A challenge to any implementation of the Shimshak and Lenard approach (denoted hereafter as S/L) is the identification of acceptability thresholds for the QualEff_0 and ProdEff_0 scores. In the 2017 HRSA Annual Performance Report [5], target values were identified for Fiscal Year (FY) 2015 quality of care and health outcomes. From a quality of care perspective, the target value for “Percentage of pregnant Heath Center patients beginning prenatal care in the first trimester” was 66% (hereafter, we will refer to this measure as Quality_Access). From a health outcomes perspective, the target value for “Rate of births less than 2500 grams (low birth weight) to prenatal Health Center patients compared to the national low birth weight rate” was “5% below national rate”. The National Center for Health Statistics [46] reports that 8.07% of babies born in 2015 were born low birth weight; applying this HRSA target to this national rate gives a target value of 0.95*0.0807=7.67% low birth weight rate. Because DEA requires that outputs be scaled such that larger values denote better performance, we will utilize one minus the low birth weight rate (i.e., the rate of non-low birth weight births) as our low birth weight index (hereafter, we will refer to this measure as Quality_LBWI); note that the target value for Quality_LBWI would thus be 92.33%.

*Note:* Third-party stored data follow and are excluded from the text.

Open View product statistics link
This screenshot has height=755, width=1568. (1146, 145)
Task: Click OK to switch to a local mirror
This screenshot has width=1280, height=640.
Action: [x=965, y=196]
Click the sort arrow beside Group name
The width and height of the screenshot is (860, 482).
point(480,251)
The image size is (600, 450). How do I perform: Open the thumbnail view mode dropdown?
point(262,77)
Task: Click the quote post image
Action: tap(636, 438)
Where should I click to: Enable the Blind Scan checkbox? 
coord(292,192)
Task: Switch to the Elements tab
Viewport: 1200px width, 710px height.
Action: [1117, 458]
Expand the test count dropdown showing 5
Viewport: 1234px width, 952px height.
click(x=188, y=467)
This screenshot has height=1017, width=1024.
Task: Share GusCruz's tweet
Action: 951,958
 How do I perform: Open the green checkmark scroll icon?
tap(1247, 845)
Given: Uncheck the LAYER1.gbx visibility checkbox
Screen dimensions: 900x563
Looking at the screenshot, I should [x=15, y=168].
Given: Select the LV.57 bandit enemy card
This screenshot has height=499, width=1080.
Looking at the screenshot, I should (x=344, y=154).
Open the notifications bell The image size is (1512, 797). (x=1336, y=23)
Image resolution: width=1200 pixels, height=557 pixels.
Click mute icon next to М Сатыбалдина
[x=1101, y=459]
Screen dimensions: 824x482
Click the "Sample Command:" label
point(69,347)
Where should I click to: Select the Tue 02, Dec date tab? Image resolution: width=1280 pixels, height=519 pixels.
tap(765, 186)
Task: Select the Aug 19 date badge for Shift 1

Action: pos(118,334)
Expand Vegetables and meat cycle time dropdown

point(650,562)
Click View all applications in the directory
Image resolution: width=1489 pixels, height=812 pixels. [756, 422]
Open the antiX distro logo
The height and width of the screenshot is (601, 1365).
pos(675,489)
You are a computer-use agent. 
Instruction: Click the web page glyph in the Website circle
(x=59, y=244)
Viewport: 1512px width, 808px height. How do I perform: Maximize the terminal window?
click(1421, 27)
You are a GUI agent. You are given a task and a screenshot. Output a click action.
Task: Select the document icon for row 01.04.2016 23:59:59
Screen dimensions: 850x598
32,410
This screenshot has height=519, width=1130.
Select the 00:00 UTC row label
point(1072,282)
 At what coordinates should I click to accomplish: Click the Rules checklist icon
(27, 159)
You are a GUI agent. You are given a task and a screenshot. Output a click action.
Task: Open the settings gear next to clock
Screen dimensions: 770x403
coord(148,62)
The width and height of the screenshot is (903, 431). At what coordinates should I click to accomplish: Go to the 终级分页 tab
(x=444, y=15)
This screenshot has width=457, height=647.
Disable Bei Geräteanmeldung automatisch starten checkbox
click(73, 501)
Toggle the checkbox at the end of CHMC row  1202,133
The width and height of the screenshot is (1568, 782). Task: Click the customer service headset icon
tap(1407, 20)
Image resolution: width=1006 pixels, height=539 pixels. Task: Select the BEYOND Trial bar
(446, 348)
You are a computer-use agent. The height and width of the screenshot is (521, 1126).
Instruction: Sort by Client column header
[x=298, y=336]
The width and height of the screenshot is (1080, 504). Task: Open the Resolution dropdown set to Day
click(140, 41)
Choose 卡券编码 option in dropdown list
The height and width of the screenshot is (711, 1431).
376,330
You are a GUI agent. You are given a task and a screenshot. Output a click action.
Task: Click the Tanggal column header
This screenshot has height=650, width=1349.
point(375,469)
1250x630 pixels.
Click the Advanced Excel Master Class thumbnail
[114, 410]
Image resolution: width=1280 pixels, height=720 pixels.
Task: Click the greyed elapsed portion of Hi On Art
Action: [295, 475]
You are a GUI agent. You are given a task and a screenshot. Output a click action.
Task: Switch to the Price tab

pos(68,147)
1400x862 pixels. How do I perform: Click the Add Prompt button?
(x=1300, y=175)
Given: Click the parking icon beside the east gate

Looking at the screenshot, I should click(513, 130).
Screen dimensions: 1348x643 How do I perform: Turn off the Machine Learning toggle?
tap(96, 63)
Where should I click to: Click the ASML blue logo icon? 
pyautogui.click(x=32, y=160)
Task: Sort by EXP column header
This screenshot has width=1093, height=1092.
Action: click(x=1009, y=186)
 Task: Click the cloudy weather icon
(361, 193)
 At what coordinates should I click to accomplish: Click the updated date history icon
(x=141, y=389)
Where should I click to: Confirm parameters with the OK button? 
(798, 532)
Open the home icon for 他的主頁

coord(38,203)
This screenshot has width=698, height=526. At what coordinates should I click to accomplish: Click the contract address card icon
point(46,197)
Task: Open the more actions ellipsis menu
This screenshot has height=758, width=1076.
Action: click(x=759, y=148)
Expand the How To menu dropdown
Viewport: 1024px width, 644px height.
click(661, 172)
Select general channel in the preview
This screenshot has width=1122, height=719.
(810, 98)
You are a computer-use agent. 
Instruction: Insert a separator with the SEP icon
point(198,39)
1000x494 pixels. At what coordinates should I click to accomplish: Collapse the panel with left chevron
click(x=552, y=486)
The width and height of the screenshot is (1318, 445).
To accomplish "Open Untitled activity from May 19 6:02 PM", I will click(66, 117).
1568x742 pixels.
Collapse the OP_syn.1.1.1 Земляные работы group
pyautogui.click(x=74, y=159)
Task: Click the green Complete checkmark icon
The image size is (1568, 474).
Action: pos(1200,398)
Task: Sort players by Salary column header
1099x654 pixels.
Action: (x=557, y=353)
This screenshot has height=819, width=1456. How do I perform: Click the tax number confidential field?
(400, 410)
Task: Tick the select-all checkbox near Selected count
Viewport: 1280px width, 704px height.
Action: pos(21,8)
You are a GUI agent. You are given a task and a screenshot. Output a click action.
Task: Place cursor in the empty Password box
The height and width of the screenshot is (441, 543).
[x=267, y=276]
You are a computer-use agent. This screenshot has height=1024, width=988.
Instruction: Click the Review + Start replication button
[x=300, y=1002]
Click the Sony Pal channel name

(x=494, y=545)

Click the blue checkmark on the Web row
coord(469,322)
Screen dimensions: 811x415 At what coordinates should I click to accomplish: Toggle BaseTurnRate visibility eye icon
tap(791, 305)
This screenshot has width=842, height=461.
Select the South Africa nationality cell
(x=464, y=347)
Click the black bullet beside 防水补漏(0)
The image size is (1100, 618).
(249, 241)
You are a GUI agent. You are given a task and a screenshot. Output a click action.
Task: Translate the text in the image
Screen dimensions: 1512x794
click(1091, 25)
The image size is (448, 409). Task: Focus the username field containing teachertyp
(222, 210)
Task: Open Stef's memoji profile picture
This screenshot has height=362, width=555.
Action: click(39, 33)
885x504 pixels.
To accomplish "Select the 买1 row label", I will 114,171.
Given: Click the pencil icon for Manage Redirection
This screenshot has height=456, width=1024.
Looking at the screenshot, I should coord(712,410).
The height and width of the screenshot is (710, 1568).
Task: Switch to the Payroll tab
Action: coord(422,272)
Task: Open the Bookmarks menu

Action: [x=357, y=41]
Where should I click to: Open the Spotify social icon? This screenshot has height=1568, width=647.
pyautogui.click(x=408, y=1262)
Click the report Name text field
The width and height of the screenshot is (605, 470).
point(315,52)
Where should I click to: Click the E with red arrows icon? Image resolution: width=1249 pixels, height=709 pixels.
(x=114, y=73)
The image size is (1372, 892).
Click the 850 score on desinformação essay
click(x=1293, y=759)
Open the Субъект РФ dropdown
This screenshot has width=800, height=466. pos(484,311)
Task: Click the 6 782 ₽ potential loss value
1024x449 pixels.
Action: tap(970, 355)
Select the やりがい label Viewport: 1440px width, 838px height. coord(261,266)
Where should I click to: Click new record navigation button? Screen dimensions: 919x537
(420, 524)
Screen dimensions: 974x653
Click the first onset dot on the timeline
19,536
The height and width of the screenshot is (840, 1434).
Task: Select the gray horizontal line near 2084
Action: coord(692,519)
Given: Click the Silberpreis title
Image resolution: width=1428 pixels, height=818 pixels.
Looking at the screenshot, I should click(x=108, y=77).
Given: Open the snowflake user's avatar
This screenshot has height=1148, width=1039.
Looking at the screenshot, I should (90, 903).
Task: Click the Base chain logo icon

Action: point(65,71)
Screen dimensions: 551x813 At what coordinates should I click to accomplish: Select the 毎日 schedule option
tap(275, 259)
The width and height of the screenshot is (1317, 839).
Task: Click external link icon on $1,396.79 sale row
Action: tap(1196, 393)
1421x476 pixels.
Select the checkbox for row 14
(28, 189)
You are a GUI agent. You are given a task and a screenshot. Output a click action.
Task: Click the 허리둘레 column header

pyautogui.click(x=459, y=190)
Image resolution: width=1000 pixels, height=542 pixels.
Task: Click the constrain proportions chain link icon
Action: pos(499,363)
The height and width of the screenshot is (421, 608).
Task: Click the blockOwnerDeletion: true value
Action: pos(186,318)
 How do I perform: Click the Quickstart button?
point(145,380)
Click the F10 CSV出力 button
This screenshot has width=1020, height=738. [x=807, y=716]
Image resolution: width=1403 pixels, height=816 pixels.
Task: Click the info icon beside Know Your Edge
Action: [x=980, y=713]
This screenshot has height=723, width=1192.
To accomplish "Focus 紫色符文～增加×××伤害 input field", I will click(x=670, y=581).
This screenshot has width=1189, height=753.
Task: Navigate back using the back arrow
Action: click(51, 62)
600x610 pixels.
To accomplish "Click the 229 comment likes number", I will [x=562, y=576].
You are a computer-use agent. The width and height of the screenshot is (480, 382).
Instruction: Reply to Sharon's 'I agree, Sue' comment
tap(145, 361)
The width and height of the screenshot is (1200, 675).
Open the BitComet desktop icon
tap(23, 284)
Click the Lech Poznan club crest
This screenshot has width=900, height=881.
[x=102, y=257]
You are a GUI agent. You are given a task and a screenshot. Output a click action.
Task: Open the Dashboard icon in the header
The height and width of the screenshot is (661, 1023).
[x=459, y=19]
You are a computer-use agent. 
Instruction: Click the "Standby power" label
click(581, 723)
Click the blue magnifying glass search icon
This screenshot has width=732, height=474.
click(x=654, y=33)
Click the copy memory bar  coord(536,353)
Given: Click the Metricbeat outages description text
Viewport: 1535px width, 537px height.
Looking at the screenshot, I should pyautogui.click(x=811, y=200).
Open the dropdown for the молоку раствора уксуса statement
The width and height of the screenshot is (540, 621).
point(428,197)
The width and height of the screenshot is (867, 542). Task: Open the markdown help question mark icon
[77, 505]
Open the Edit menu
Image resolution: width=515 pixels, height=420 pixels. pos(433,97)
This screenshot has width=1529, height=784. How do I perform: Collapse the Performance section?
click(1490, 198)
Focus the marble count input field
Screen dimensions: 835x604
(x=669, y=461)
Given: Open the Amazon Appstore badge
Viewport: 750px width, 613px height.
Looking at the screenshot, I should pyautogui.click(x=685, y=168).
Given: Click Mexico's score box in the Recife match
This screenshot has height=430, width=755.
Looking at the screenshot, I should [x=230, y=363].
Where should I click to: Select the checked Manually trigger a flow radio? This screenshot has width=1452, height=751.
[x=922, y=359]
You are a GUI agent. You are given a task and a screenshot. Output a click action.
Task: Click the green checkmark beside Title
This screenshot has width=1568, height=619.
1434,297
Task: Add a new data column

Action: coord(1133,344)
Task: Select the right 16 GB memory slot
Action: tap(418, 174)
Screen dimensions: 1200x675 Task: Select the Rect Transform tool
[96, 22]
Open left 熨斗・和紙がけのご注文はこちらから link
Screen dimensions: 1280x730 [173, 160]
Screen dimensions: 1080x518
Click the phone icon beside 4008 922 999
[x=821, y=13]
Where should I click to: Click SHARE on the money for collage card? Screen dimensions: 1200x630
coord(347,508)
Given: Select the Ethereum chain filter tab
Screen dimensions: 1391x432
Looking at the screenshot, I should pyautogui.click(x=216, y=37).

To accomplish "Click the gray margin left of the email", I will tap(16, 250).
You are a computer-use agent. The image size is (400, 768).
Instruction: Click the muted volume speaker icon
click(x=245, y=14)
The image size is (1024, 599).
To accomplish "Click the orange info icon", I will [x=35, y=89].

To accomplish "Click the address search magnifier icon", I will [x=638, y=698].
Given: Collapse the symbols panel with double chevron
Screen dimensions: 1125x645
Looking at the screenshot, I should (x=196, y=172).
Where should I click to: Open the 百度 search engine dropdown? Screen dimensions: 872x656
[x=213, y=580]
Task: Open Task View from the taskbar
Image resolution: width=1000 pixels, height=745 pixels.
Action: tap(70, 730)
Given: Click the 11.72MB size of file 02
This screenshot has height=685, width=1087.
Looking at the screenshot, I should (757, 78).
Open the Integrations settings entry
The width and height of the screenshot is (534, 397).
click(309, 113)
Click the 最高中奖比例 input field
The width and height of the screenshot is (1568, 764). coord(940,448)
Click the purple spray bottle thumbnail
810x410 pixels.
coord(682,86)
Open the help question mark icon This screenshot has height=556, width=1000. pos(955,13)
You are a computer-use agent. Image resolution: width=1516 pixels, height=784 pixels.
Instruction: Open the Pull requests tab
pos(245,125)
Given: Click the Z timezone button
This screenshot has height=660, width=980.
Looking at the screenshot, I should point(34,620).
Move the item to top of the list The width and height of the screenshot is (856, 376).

An examination of the QualEff_0 scores relative to these targets found that a threshold of QualEff_0 = 0.95 worked well to maintain an acceptably high average performance. There were 52 FQHCs with a QualEff_0 score of 0.95 or greater, across this subset of centers the average performance was Quality_Access = 86% and Quality_LBWI = 92.92%, both of which exceed the target values. There were 1,059 FQHCs with a QualEff_0 score of less than 0.95, across this subset of centers the average performance was Quality_Access = 75% and Quality_LBWI = 91.51%, here the Quality_LBWI target is not satisfied. Due to a lack of objective criteria for identifying a threshold for ProdEff_0, we utilized an identical threshold value of ProdEff_0 = 0.95; there were 113 FQHCs that satisfied this threshold.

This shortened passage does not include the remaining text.